What the exercise asks
Rewrite the entries starting at the line that contains "You are a GUI" and ending at the end of the entries, keeping the requests intact. Multiply every coordinate in the answers by 1.85, round to whole numbers with halves going up, and leave the pictures out.

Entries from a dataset
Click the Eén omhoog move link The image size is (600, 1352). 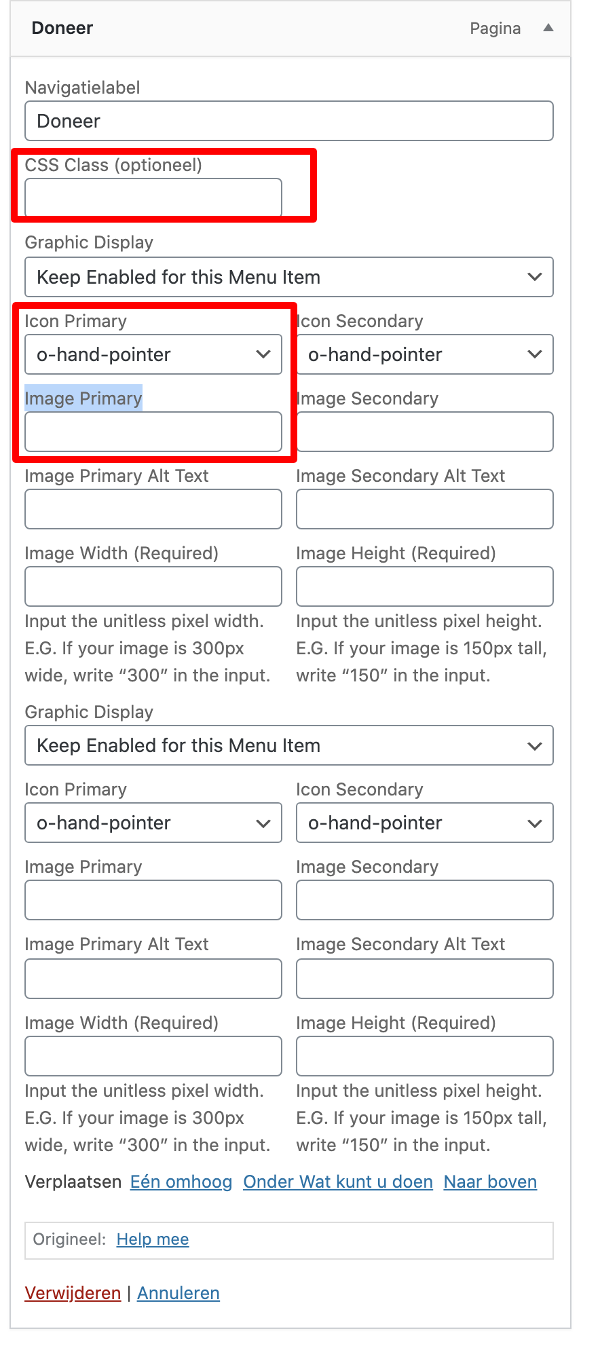[181, 1182]
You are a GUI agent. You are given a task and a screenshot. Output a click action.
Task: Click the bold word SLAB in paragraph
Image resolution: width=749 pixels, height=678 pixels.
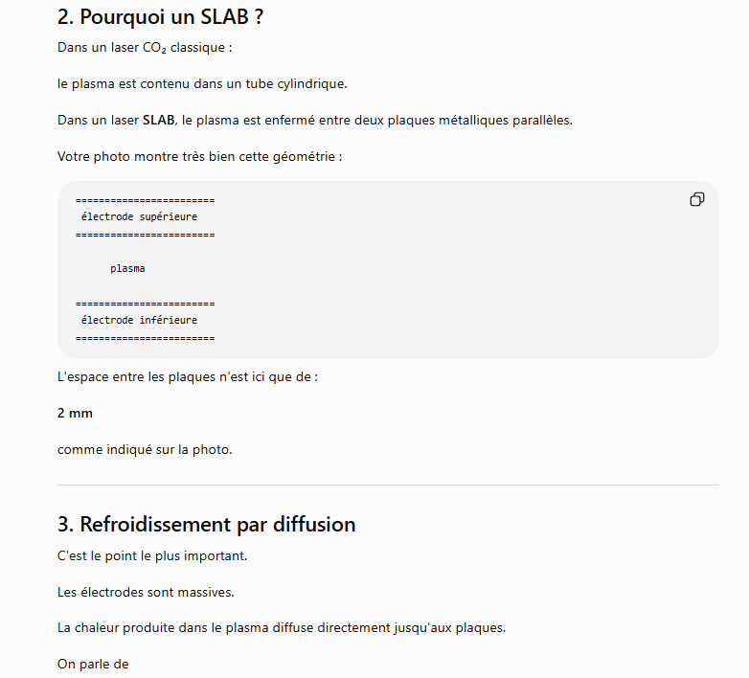[x=159, y=120]
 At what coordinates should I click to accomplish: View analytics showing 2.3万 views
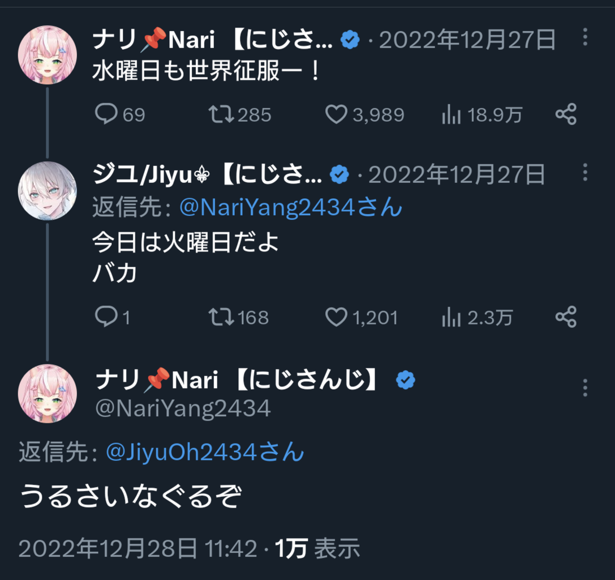coord(478,317)
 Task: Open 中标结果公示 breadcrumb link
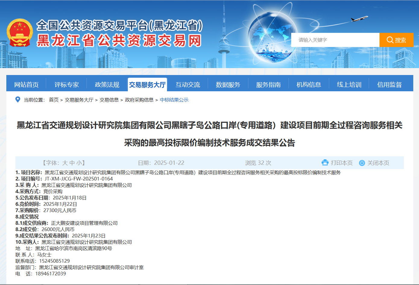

Written answer
You are a GUI agent. You are given a task and a screenshot. Output a click action.
Task: Click the bold word SLAB in paragraph
Image resolution: width=749 pixels, height=678 pixels.
[x=294, y=222]
 At what coordinates should I click to accomplish: View analytics showing 2.3万 views
coord(884,586)
 Task: Open 中标结果公示 breadcrumb link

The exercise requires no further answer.